(Exercise task): Rewrite the rows below as a Markdown table with two columns, Number and Line. Number the rows consecutively and omit any blank lines.
_ _ _ _ _ _ _
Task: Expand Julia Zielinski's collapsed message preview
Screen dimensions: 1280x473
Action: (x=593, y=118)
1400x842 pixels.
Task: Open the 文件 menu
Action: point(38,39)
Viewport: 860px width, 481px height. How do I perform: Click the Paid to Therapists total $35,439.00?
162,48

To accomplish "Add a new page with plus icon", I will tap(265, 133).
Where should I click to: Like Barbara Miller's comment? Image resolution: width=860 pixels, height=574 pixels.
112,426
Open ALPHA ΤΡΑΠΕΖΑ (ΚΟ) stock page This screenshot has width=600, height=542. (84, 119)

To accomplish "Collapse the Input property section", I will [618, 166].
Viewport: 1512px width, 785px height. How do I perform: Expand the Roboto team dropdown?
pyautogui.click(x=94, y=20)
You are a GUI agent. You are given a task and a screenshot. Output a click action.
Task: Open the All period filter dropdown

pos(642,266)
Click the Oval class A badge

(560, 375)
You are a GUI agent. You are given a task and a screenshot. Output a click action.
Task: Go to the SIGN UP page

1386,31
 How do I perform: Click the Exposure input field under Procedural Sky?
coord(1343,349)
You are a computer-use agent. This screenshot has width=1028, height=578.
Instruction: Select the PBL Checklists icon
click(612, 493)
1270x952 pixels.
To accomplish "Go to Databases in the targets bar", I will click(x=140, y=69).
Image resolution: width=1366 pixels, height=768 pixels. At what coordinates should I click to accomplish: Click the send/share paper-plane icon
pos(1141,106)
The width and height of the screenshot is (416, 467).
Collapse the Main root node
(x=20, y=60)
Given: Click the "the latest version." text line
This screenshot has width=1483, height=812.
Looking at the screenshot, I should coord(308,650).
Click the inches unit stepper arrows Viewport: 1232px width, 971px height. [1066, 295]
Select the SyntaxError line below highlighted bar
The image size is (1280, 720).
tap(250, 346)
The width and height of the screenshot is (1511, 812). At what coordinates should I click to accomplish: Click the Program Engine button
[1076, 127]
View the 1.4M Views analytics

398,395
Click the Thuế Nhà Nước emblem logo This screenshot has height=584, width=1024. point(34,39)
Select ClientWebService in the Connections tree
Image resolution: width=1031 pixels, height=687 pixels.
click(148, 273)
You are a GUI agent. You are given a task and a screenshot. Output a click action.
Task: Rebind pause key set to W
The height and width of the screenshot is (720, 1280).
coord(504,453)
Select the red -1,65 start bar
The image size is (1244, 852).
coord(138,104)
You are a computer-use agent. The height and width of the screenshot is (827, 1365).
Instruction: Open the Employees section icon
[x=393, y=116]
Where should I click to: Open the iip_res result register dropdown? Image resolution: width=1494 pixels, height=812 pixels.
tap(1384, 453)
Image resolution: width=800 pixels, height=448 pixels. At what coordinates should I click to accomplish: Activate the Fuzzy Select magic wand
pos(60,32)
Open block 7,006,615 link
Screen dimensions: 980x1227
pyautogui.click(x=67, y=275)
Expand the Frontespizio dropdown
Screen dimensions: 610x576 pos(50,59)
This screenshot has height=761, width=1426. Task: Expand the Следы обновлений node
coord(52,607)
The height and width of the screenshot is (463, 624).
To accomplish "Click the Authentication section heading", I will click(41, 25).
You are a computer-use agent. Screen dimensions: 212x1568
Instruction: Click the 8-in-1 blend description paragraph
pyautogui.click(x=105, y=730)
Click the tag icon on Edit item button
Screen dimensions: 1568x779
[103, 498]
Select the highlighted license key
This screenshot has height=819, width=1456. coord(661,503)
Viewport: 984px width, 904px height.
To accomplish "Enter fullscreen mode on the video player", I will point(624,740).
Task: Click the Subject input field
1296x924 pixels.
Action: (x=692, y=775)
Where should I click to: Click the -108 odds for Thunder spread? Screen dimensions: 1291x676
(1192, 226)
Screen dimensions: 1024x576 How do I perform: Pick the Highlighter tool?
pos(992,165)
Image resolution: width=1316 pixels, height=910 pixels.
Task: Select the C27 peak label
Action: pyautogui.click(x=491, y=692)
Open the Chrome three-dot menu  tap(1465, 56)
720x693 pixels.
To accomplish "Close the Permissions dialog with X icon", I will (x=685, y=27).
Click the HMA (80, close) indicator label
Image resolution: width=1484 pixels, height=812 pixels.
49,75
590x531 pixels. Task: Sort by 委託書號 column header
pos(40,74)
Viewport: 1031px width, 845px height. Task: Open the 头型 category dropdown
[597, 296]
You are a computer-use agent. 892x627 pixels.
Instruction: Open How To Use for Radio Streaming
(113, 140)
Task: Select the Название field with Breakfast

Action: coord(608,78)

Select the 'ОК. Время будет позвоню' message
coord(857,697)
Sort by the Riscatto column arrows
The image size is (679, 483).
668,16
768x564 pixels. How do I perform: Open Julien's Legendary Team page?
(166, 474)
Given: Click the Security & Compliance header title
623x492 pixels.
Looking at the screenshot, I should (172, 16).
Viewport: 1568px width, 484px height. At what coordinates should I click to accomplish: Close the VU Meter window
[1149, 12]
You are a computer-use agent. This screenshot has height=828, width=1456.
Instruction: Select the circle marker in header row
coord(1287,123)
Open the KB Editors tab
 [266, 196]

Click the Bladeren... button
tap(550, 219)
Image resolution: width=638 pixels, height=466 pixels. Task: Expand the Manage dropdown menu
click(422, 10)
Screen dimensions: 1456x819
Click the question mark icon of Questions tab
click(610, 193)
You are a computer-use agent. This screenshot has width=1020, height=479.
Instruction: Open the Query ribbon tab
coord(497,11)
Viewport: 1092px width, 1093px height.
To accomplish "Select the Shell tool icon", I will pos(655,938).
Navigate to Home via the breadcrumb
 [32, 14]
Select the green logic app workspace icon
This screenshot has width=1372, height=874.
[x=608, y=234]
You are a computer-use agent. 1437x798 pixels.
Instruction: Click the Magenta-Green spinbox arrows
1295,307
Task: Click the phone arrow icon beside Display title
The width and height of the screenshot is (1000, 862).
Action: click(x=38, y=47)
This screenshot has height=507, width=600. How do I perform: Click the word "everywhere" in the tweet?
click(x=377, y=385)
_ _ _ _ _ _ _
(Result of the exercise):
| Number | Line |
|---|---|
| 1 | Task: Expand Julia Zielinski's collapsed message preview |
| 2 | Screen dimensions: 1280x473 |
| 3 | Action: (x=593, y=118) |
| 4 | 1400x842 pixels. |
| 5 | Task: Open the 文件 menu |
| 6 | Action: point(38,39) |
| 7 | Viewport: 860px width, 481px height. How do I perform: Click the Paid to Therapists total $35,439.00? |
| 8 | 162,48 |
| 9 | To accomplish "Add a new page with plus icon", I will tap(265, 133). |
| 10 | Where should I click to: Like Barbara Miller's comment? Image resolution: width=860 pixels, height=574 pixels. |
| 11 | 112,426 |
| 12 | Open ALPHA ΤΡΑΠΕΖΑ (ΚΟ) stock page This screenshot has width=600, height=542. (84, 119) |
| 13 | To accomplish "Collapse the Input property section", I will [618, 166]. |
| 14 | Viewport: 1512px width, 785px height. How do I perform: Expand the Roboto team dropdown? |
| 15 | pyautogui.click(x=94, y=20) |
| 16 | You are a GUI agent. You are given a task and a screenshot. Output a click action. |
| 17 | Task: Open the All period filter dropdown |
| 18 | pos(642,266) |
| 19 | Click the Oval class A badge |
| 20 | (560, 375) |
| 21 | You are a GUI agent. You are given a task and a screenshot. Output a click action. |
| 22 | Task: Go to the SIGN UP page |
| 23 | 1386,31 |
| 24 |  How do I perform: Click the Exposure input field under Procedural Sky? |
| 25 | coord(1343,349) |
| 26 | You are a computer-use agent. This screenshot has width=1028, height=578. |
| 27 | Instruction: Select the PBL Checklists icon |
| 28 | click(612, 493) |
| 29 | 1270x952 pixels. |
| 30 | To accomplish "Go to Databases in the targets bar", I will click(x=140, y=69). |
| 31 | Image resolution: width=1366 pixels, height=768 pixels. At what coordinates should I click to accomplish: Click the send/share paper-plane icon |
| 32 | pos(1141,106) |
| 33 | The width and height of the screenshot is (416, 467). |
| 34 | Collapse the Main root node |
| 35 | (x=20, y=60) |
| 36 | Given: Click the "the latest version." text line |
| 37 | This screenshot has width=1483, height=812. |
| 38 | Looking at the screenshot, I should coord(308,650). |
| 39 | Click the inches unit stepper arrows Viewport: 1232px width, 971px height. [1066, 295] |
| 40 | Select the SyntaxError line below highlighted bar |
| 41 | The image size is (1280, 720). |
| 42 | tap(250, 346) |
| 43 | The width and height of the screenshot is (1511, 812). At what coordinates should I click to accomplish: Click the Program Engine button |
| 44 | [1076, 127] |
| 45 | View the 1.4M Views analytics |
| 46 | 398,395 |
| 47 | Click the Thuế Nhà Nước emblem logo This screenshot has height=584, width=1024. point(34,39) |
| 48 | Select ClientWebService in the Connections tree |
| 49 | Image resolution: width=1031 pixels, height=687 pixels. |
| 50 | click(148, 273) |
| 51 | You are a GUI agent. You are given a task and a screenshot. Output a click action. |
| 52 | Task: Rebind pause key set to W |
| 53 | The height and width of the screenshot is (720, 1280). |
| 54 | coord(504,453) |
| 55 | Select the red -1,65 start bar |
| 56 | The image size is (1244, 852). |
| 57 | coord(138,104) |
| 58 | You are a computer-use agent. The height and width of the screenshot is (827, 1365). |
| 59 | Instruction: Open the Employees section icon |
| 60 | [x=393, y=116] |
| 61 | Where should I click to: Open the iip_res result register dropdown? Image resolution: width=1494 pixels, height=812 pixels. |
| 62 | tap(1384, 453) |
| 63 | Image resolution: width=800 pixels, height=448 pixels. At what coordinates should I click to accomplish: Activate the Fuzzy Select magic wand |
| 64 | pos(60,32) |
| 65 | Open block 7,006,615 link |
| 66 | Screen dimensions: 980x1227 |
| 67 | pyautogui.click(x=67, y=275) |
| 68 | Expand the Frontespizio dropdown |
| 69 | Screen dimensions: 610x576 pos(50,59) |
| 70 | This screenshot has height=761, width=1426. Task: Expand the Следы обновлений node |
| 71 | coord(52,607) |
| 72 | The height and width of the screenshot is (463, 624). |
| 73 | To accomplish "Click the Authentication section heading", I will click(41, 25). |
| 74 | You are a computer-use agent. Screen dimensions: 212x1568 |
| 75 | Instruction: Click the 8-in-1 blend description paragraph |
| 76 | pyautogui.click(x=105, y=730) |
| 77 | Click the tag icon on Edit item button |
| 78 | Screen dimensions: 1568x779 |
| 79 | [103, 498] |
| 80 | Select the highlighted license key |
| 81 | This screenshot has height=819, width=1456. coord(661,503) |
| 82 | Viewport: 984px width, 904px height. |
| 83 | To accomplish "Enter fullscreen mode on the video player", I will point(624,740). |
| 84 | Task: Click the Subject input field |
| 85 | 1296x924 pixels. |
| 86 | Action: (x=692, y=775) |
| 87 | Where should I click to: Click the -108 odds for Thunder spread? Screen dimensions: 1291x676 |
| 88 | (1192, 226) |
| 89 | Screen dimensions: 1024x576 How do I perform: Pick the Highlighter tool? |
| 90 | pos(992,165) |
| 91 | Image resolution: width=1316 pixels, height=910 pixels. |
| 92 | Task: Select the C27 peak label |
| 93 | Action: pyautogui.click(x=491, y=692) |
| 94 | Open the Chrome three-dot menu  tap(1465, 56) |
| 95 | 720x693 pixels. |
| 96 | To accomplish "Close the Permissions dialog with X icon", I will (x=685, y=27). |
| 97 | Click the HMA (80, close) indicator label |
| 98 | Image resolution: width=1484 pixels, height=812 pixels. |
| 99 | 49,75 |
| 100 | 590x531 pixels. Task: Sort by 委託書號 column header |
| 101 | pos(40,74) |
| 102 | Viewport: 1031px width, 845px height. Task: Open the 头型 category dropdown |
| 103 | [597, 296] |
| 104 | You are a computer-use agent. 892x627 pixels. |
| 105 | Instruction: Open How To Use for Radio Streaming |
| 106 | (113, 140) |
| 107 | Task: Select the Название field with Breakfast |
| 108 | Action: coord(608,78) |
| 109 | Select the 'ОК. Время будет позвоню' message |
| 110 | coord(857,697) |
| 111 | Sort by the Riscatto column arrows |
| 112 | The image size is (679, 483). |
| 113 | 668,16 |
| 114 | 768x564 pixels. How do I perform: Open Julien's Legendary Team page? |
| 115 | (166, 474) |
| 116 | Given: Click the Security & Compliance header title |
| 117 | 623x492 pixels. |
| 118 | Looking at the screenshot, I should (172, 16). |
| 119 | Viewport: 1568px width, 484px height. At what coordinates should I click to accomplish: Close the VU Meter window |
| 120 | [1149, 12] |
| 121 | You are a computer-use agent. This screenshot has height=828, width=1456. |
| 122 | Instruction: Select the circle marker in header row |
| 123 | coord(1287,123) |
| 124 | Open the KB Editors tab |
| 125 |  [266, 196] |
| 126 | Click the Bladeren... button |
| 127 | tap(550, 219) |
| 128 | Image resolution: width=638 pixels, height=466 pixels. Task: Expand the Manage dropdown menu |
| 129 | click(422, 10) |
| 130 | Screen dimensions: 1456x819 |
| 131 | Click the question mark icon of Questions tab |
| 132 | click(610, 193) |
| 133 | You are a computer-use agent. This screenshot has width=1020, height=479. |
| 134 | Instruction: Open the Query ribbon tab |
| 135 | coord(497,11) |
| 136 | Viewport: 1092px width, 1093px height. |
| 137 | To accomplish "Select the Shell tool icon", I will pos(655,938). |
| 138 | Navigate to Home via the breadcrumb |
| 139 |  [32, 14] |
| 140 | Select the green logic app workspace icon |
| 141 | This screenshot has width=1372, height=874. |
| 142 | [x=608, y=234] |
| 143 | You are a computer-use agent. 1437x798 pixels. |
| 144 | Instruction: Click the Magenta-Green spinbox arrows |
| 145 | 1295,307 |
| 146 | Task: Click the phone arrow icon beside Display title |
| 147 | The width and height of the screenshot is (1000, 862). |
| 148 | Action: click(x=38, y=47) |
| 149 | This screenshot has height=507, width=600. How do I perform: Click the word "everywhere" in the tweet? |
| 150 | click(x=377, y=385) |